• ACTIVITY
How many lines in the data below include the word "computer"? Respond with the number, nothing more.

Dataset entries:
* * *

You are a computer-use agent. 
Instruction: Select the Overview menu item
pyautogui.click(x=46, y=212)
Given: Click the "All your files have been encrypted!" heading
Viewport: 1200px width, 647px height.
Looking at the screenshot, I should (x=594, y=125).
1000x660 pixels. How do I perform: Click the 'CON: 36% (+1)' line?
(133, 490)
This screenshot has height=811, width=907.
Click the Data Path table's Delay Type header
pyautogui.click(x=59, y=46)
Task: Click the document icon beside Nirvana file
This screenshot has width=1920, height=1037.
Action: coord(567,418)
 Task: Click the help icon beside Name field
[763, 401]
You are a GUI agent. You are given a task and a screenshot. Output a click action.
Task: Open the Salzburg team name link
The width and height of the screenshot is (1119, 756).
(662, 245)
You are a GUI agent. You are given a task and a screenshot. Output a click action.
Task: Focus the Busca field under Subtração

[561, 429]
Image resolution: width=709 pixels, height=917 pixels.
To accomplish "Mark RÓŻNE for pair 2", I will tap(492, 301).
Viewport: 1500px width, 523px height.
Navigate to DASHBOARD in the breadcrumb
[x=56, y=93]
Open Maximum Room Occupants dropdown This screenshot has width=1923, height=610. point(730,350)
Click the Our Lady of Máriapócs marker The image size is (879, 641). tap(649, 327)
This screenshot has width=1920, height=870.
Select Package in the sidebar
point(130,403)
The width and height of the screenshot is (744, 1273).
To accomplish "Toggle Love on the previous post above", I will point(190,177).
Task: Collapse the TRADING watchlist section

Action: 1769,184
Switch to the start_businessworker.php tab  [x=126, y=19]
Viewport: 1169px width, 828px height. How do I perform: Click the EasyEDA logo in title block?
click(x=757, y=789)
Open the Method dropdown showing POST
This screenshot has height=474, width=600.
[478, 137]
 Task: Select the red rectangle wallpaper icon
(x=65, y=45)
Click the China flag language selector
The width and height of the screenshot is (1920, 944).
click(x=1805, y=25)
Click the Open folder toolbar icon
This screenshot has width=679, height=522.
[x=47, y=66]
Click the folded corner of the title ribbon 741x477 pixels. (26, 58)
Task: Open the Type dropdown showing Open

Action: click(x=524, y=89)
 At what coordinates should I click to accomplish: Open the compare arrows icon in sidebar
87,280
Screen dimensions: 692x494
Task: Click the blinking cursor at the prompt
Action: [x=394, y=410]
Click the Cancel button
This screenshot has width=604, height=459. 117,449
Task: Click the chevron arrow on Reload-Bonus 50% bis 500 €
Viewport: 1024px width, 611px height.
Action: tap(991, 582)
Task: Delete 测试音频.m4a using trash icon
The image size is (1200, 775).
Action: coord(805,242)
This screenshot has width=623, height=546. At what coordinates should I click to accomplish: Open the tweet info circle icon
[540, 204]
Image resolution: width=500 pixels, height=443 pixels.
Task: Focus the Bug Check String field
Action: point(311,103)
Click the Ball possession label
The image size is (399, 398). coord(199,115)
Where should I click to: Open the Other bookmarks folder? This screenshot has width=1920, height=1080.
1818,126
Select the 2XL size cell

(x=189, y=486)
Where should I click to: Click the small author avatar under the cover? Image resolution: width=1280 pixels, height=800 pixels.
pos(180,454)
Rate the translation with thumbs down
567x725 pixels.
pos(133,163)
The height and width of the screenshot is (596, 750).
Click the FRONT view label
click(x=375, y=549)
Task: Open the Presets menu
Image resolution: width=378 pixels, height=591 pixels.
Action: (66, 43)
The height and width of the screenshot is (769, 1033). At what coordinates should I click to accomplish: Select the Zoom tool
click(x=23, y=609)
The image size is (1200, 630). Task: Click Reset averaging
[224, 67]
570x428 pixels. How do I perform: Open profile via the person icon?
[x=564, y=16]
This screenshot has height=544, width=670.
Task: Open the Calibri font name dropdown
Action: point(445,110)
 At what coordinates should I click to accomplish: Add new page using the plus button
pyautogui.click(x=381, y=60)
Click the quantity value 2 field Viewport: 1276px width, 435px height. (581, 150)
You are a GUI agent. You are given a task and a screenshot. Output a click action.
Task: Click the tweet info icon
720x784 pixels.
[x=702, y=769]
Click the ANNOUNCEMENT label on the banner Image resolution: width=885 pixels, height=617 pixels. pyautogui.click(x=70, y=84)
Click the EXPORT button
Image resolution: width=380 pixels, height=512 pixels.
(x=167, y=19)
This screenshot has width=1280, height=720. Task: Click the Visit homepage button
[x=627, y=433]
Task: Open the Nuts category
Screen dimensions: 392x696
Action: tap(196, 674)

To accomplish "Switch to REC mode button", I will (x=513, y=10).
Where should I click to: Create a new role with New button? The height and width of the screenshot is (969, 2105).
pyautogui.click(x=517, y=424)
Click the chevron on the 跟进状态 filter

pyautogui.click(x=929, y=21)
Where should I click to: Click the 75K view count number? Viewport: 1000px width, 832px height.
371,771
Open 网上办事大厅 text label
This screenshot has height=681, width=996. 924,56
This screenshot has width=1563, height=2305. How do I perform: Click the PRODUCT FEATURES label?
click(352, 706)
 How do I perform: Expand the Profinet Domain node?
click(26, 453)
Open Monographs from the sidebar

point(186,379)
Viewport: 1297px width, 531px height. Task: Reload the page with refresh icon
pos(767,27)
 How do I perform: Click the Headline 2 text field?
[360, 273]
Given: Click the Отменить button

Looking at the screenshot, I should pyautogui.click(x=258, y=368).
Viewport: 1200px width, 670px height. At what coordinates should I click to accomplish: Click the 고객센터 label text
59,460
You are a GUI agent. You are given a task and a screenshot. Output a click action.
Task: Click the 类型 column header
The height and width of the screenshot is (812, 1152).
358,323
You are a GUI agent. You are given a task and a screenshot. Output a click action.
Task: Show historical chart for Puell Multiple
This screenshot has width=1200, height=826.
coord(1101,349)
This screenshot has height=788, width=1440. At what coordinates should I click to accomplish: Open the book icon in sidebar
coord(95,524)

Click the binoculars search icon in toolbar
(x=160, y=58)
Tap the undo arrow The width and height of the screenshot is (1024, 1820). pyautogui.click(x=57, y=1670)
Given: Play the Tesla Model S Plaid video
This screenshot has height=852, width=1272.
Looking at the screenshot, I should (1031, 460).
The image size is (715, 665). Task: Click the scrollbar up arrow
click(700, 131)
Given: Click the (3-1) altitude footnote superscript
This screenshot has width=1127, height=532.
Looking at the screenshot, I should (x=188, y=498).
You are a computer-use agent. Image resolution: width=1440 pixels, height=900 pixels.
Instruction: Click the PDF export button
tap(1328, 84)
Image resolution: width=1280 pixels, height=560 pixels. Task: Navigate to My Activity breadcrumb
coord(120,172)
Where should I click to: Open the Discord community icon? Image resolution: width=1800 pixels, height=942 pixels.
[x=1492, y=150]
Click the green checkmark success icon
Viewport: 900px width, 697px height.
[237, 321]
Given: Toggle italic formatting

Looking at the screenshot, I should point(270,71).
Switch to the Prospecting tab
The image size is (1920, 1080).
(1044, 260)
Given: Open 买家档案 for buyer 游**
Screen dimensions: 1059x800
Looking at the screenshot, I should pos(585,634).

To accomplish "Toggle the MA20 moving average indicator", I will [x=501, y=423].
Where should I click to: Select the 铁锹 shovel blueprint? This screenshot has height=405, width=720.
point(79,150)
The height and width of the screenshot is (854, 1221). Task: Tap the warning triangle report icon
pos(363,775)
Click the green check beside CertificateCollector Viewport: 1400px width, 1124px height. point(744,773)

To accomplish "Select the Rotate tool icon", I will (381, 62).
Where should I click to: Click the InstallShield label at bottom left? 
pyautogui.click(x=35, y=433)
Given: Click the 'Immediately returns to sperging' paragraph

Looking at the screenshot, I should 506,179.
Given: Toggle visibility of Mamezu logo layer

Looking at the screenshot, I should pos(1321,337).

* * *

• SOLUTION FOR THIS EXERCISE
2